第四幕 088話 風の分かれ目



「ルゥナ様!」


 トワが、嵐の空を舞う。

 銀色の少女が、暴風に逆らえぬ木の葉のように。

 圧倒的な暴力に晒されて、吹き飛ばされた。


「トワ!」

「ちぃぃっ!」


 吹き飛ばした巨大な質量が舌打ちをしながら過ぎ去った。



「影陋族が守護魔法だと!?」


 あっという間に届かぬ先へ。


「トワを!」

「っ!」


 空からの強襲を受け吹き飛ばされたトワにも、ルゥナの手は届かない。


 いつかのように。

 アウロワルリスの断崖でそうだったように。


 意識を失ったままあの勢いで地面に叩きつけられたら死んでしまう。



「春霞の峡淵より、浮かべ呼歩の雪花!」


 剣を投げ出して叫んだ。

 腰にあった小さな魔術杖を手に。


「ああ!」


 咄嗟に唱えた魔法は、暴風が掻き消す。

 強い魔法ではない。ふわりと受け止めるだけの。

 嵐でなければトワの体を優しく受け止めてくれただろうが、暴風は容赦なくその優しさを吹き消した。



「トワぁ!」


 戦いの中に落ちようとするトワを、疾風が抱き留めた。


「!」

「はぁっ!」


 抱き留めて、落ちる先にいた敵兵の喉を打ち抜く。

 氷の矢で。



「ニーレ、あぁ!」

「よそ見するんじゃない! あんたが!」


 叱責と共に放たれた矢が、ルゥナを狙おうとしていた敵の弓兵を貫いた。


「敵は全部殺す! 集中するんだ!」

「す、すみません。ありがとう」

「いい!」



 全く見えていなかった上空からの強襲。

 トワがどうやって防いだのかルゥナにはわからなかった。一瞬で位置が入れ替わったような感覚。

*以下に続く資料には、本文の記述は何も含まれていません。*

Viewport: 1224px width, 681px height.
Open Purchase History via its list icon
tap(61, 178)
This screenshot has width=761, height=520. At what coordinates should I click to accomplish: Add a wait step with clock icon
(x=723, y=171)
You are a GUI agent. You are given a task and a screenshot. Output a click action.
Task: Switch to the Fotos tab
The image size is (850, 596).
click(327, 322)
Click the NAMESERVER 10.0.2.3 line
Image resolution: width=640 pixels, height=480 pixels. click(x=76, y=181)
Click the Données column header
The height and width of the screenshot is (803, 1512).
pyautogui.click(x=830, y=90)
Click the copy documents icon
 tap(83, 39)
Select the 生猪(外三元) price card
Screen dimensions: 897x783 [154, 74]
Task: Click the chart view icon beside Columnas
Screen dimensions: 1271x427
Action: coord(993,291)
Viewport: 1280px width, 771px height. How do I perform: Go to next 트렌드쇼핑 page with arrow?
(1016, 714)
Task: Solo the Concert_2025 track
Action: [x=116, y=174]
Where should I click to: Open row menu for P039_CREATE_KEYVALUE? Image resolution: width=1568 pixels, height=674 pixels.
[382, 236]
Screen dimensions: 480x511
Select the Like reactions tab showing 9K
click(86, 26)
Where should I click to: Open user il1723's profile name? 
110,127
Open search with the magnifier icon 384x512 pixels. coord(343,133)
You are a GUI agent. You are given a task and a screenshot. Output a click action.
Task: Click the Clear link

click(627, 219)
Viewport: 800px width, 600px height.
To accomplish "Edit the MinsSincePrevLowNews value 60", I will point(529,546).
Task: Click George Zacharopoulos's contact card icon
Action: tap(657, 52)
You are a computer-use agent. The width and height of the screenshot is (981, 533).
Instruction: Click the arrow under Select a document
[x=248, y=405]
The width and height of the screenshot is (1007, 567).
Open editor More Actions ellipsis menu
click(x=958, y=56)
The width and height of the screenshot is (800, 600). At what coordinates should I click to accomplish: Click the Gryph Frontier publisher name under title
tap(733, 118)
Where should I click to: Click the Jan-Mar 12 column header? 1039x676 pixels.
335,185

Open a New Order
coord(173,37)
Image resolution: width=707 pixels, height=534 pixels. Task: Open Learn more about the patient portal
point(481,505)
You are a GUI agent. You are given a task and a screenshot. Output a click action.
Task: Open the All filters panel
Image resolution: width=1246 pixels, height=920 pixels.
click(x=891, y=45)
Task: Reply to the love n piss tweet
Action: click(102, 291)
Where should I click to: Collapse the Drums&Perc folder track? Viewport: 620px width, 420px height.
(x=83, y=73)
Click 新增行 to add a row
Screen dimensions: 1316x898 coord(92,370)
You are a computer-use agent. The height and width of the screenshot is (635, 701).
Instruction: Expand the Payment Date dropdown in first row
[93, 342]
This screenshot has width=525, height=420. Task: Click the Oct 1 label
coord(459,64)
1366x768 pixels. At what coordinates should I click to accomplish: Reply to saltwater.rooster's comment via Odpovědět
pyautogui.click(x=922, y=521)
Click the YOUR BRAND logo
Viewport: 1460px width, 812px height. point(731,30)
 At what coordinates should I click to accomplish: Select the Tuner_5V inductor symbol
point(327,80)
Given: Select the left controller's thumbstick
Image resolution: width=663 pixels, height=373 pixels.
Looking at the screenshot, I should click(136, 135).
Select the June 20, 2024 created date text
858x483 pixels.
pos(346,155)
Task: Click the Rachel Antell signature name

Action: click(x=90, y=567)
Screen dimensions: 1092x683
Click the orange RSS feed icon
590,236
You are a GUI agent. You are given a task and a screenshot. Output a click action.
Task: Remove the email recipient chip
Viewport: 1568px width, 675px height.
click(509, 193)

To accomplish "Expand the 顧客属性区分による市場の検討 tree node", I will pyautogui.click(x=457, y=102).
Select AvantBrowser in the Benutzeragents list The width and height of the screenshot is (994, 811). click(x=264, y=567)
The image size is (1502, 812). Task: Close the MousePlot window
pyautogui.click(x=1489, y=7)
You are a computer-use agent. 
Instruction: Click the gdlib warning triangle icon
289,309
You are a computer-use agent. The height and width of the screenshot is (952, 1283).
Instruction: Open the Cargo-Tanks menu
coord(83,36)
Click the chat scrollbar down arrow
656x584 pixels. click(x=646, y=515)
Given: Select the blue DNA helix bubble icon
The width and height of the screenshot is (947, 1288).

 近くにいたわけではなかったのに、突如として身代わりのように。

 突然の飛竜の強襲に混乱して、自分の盾になってトワが吹き飛ばされたことにさらに混乱した。


 ニーレの叱責は至極もっともだ。

 ルゥナがトワに気を取られて全体の指揮を間違えるわけにはいかない。


 だけど、言い訳もしたい。

 こうしてトワに守られるのは二度目なのだ。断崖での時と似たように、ルゥナを守ったトワに手が届かない。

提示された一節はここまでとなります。